Kesinambungan artinya keterkaitan antara satu kegiatan dengan kegiatan yang lain dan antara
periode satu dengan periode yang lain. Sehingga semuanya merupakan satu mata rantai yang
tak terpisahkan dan slaing menopang. Sedangkan berkelanjutan adalah proses pelaksanaan
secara terus-menerus dan idak mengalami kemandegan (statis).
BAB III
PENUTUP
A. Kesimpulan

            Mabadi Khaira Ummah merupakan gerakan pembentukan identitas dan karakter
warga NU, melalui penanaman nilai-nilai yang dapat dijadikan prinsip-prinsip dasar di dalam
kehidupan warga NU baik sebagai masyarakat yang berbangsa dan bernegara. Mabadi Khaira
Ummah berdasar atas tiga pokok yaitu Al-qur’an, Al-Hadits dan meniru perilaku baik ulama
salafus shalikhin.
Prinsip-prinsip yang diajarkan dalam konsep Mabadi Khaira Ummah, terdiri atas :

1. Asshidqu (Sikap jujur, bersungguh-sungguh dan terbuka). Jujur ini meliputi kejujuran
dalam ucapan, perbuatan dan sikap prilaku sehari-hari.
2. Alamanah walwafa bilahdi (senantiasa menepati janji dan memegang teguh
kedisiplinan).
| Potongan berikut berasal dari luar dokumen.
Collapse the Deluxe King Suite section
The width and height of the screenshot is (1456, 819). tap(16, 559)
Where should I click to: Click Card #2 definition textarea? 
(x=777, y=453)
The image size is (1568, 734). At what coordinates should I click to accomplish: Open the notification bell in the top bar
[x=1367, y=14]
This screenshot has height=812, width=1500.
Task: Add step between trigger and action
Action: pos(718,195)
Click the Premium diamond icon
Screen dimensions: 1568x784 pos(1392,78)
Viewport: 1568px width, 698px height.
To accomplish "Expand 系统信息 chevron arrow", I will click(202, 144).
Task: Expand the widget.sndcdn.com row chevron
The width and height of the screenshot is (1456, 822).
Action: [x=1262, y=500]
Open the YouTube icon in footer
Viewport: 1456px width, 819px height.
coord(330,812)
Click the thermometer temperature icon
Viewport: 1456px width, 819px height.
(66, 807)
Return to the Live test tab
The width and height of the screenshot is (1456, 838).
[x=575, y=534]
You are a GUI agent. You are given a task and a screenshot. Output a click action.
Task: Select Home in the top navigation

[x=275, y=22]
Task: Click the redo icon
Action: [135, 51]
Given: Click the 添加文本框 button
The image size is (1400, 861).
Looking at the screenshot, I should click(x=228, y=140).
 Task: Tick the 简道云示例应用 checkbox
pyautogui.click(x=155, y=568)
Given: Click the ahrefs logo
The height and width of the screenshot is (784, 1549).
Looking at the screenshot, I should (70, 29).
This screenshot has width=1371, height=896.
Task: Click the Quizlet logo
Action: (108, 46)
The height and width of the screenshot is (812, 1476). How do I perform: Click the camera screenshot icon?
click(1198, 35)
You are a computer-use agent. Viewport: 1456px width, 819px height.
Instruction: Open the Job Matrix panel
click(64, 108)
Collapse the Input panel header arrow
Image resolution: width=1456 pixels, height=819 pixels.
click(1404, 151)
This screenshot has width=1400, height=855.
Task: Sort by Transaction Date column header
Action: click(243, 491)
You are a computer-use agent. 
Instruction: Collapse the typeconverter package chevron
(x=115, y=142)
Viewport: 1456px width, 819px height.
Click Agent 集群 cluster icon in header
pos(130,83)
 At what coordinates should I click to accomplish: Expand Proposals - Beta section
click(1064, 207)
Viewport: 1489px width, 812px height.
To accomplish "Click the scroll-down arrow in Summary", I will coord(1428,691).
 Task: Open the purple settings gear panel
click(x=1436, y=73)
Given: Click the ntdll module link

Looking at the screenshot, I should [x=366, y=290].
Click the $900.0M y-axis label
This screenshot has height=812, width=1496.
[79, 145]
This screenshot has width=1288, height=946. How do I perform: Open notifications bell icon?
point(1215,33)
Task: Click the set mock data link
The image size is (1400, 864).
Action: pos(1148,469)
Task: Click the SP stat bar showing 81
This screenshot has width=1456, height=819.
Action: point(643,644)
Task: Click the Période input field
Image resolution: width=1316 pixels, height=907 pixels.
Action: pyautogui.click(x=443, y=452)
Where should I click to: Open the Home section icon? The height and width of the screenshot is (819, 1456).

Prinsip ini mempunyai arti tanggung jawab manusia terhadap segala
apa yang diamanahkan kepada mereka, baik amanah dalam masalah duniawi atau
amanah dalam masalah ukhirawi.
3. Aladlu (bersikap adil). Artinya akan senantiasa memberikan hak dan kewajiban
terhadap orang yang memilikinya secara proporsional. Mereka bersikap adil dalam
menempatkan sesuatu pada tempatnya, berpihak kepada kebenaran, menyalahkan
yang salah dan membenarkan yang benar.
4. Attaawun (mempunyai kepekaan sosial yang tinggi) terhadap perkembangan
lingkungan serta mempunyai kepedulian terhadap nasib-nasib kaum lemah yang
membutuhkan bantuan dan pembinaan secara intensif, sehingga mereka menjadi
manusia yang mempunyai derajat yang sama, hak yang sama, serta kesempatan dalam
meraih prestasi yang sama pula.
5. Alistiqamah (memegang teguh terhadap prinsip-prinsip utama walau dalam kondisi
apapun). Konsistensi ini akan berjalan terus tidak mengalami perubahan walaupun di
goyahkan oleh godaan apapun yang dapat merubah terhadap prinsip dasar Mabadi
Khaira Ummah.
DAFTAR PUSTAKA

 Masyhudi Muchtar,dkk. 2009. Aswaja An-Nahdliyah (Ajaran Ahlussunnah wa al-jamaah


yang berlaku di lingkungan Nahdlatul Ulama). Surabaya : Khalista.

Abdul Wahib,dkk. 2004. Materi Dasar Nahdlatul Ulama (Ahlussunnah Waljamaah).


Semarang : PW LP Ma’arif NU Jawa Tengah.